1957年、日本で初めて積載量10トンを超え、かつ最高時速90km高速走行を可能とした新型トラックの試験車5 台が完成。1958年2 月に、10.5トン積み大型トラック「6TW型」として発売された。 新型トラック6TW型は、プロペラシャフトが2本あるのが大きな特色だった。強力なUD6エンジンのトルクを2本のプロペラシャフトに分けることで、動力伝達機構の負担を軽くし耐久性を高め、タイヤ寿命を延ばすことができた。
その頃、 日本最大の水力発電所となる黒部ダムの建設工事に、外国製の大型トラックの導入が計画されているという情報が入ってきた。ダム建設では、大量の建設資材を運ばなければならない。
黒部ダムの建設は、3,000m級の山々が連なる黒部川源流で行うかつてない難工事である。資材を運ぶトラックが故障すればそれだけ工期が遅れる。当時、日本製のトラックではとても無理だと考えられていた。 そこで引き下がることはできない。私たちは、外国製のトラックに対抗しうるトラック試験を行う機会を得た。 テスト結果は、建設業界にとっても驚きだった。彼らは、「日本でも、外国製大型トラックと同等の性能、信頼性をもつ大型トラックが製造できるようになったのか」と語り、建設工事用として6TW型が正式採用されることになった。 6TW型は、長尺の鉄骨やセメントなどの重量物をダム建設現場に届けた。その間、ほとんど故障することはなかった。こうして、日本屈指のビッグインフラプロジェクトの完成に貢献したのである。
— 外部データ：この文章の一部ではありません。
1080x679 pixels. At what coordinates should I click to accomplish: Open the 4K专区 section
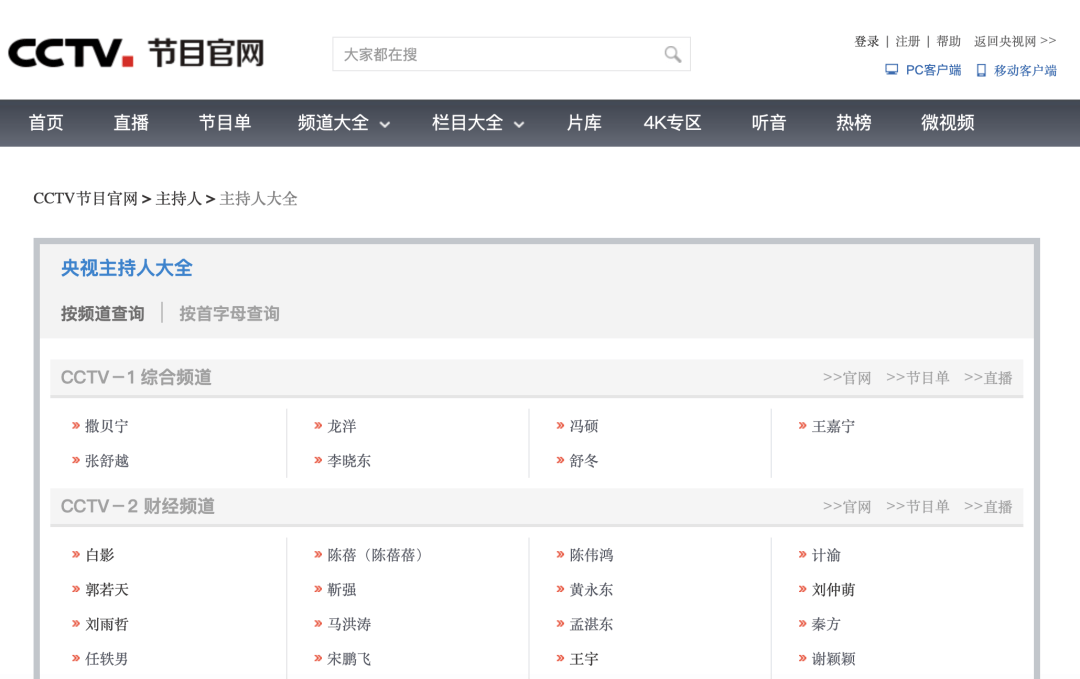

黒部川源流のダム建設現場で、6TW型の性能・信頼性が高く評価されて正式採用されたというニュースは、すぐに輸送業界にも広がり、6TW型の注文が全国から集まってきた。 日本では、1964年開催予定の東京オリンピックを目指して、名神高速道路や新幹線、高層ホテルの建設などが進められていた。6TW型は、そうしたさまざまな現場に建設資材を運び、新幹線車両を運ぶなど、大いに活躍した。
東京オリンピック開催当時、日本は「アジアの奇跡」と呼ばれる高度経済成長時代を迎えていた。日本全国で高速道路建設が進んだことで、この時期から輸送の主役が鉄道輸送からトラック輸送に急速に移っていった。 その先頭に立って活躍したのが、6TW型である。6TW型は、12トン積みの6TW12、6TW12・ダンプ仕様、トラクター仕様などのシリーズが開発され、高速・大量輸送ニーズに応えていった。